Di Susanna Cacciani. La religione, la fede, il “credere o non credere”, argomenti particolari e talvolta delicati, quasi difficili, da dover affrontare, ancora di più al giorno d’oggi e in relazione al mondo dei giovani. A nessun ragazzo o ragazza di vent’anni  probabilmente viene mai domandato se è credente o no, forse perché potrebbe suonare quasi strano, avere vent’anni ed essere credente, ma in realtà è una domanda che neanche noi nella nostra intimità ci siamo mai fatti, essere fedeli o no, e perché? Cosa spinge molti giovani a non avvicinarsi o ad allontanarsi dalla religione?

La risposta è difficile e per niente scontata, ma potrebbe essere riassunta nei singoli cambiamenti che caratterizzano tutti noi: il cambiamento di idee, mentalità, comportamenti che costantemente caratterizzano l’essere umano e ancora di più quella fetta della popolazione che sta crescendo.

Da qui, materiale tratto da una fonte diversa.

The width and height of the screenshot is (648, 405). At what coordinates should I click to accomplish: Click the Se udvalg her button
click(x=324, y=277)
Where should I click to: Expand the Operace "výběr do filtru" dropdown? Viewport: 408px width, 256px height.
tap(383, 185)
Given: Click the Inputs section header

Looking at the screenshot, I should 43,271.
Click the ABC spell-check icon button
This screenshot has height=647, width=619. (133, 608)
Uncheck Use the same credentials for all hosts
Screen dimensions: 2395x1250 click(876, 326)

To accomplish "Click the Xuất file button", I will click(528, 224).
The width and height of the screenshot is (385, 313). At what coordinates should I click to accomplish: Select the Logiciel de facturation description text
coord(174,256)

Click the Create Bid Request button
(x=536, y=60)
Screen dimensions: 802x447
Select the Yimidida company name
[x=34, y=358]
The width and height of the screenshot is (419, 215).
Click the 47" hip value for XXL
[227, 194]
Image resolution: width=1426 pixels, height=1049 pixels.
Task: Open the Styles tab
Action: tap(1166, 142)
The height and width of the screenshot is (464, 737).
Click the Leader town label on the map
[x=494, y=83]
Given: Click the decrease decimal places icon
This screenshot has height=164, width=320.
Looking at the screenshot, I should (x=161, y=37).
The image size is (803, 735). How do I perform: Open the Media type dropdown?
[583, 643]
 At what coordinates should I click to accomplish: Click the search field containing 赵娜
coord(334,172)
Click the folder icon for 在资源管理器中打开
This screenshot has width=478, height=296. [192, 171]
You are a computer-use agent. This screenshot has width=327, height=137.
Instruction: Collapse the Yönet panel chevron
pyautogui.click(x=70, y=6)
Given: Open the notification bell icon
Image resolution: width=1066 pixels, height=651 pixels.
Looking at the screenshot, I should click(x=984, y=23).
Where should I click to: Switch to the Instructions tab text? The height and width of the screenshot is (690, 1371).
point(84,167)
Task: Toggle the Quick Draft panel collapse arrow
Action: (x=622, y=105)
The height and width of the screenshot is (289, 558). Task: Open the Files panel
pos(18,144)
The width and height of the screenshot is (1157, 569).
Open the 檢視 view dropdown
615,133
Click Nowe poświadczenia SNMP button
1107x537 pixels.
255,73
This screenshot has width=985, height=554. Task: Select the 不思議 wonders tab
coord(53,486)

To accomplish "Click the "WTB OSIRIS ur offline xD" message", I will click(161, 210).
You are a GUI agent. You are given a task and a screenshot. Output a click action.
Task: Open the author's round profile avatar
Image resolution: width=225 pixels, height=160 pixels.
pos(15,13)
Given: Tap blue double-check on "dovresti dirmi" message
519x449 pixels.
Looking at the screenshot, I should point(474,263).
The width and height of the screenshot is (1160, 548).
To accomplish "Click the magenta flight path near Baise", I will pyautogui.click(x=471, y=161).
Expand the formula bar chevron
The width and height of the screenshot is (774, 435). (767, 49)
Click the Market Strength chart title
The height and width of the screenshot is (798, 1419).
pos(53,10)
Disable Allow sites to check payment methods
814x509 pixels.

In tempi meno recenti la gente e i giovani erano molto più religiosi, essere fedeli era una sicurezza qualcosa a cui potersi affidare, la chiesa un luogo in cui trovare certezza e talvolta risposte, grazie anche ai genitori che educavano i figli sulla scia della loro credenza. 

Oggi invece molti genitori sono atei e prendono la decisione di non dare un’educazione religiosa ai propri figli o più semplicemente lasciano che siano loro a scegliere quando saranno in grado di comprenderlo da soli se vogliono o no avvicinarsi alla chiesa. 

Anche nelle scuole molto spesso o comunque almeno in ogni classe uno o più alunni decidono di non frequentare l’ora di religione: noia, disinteresse, “per anticipare i compiti” o magari perché distanti dalle idee e dagli insegnamenti di questa materia. Fatto sta che questo allontana ancora di più da una realtà complicata ed enigmatica, che non è vicina alle mentalità dei ragazzi di oggi, poiché in molti casi la religione è ancora molto distante dalle idee e dai comportamenti di chi è più giovane.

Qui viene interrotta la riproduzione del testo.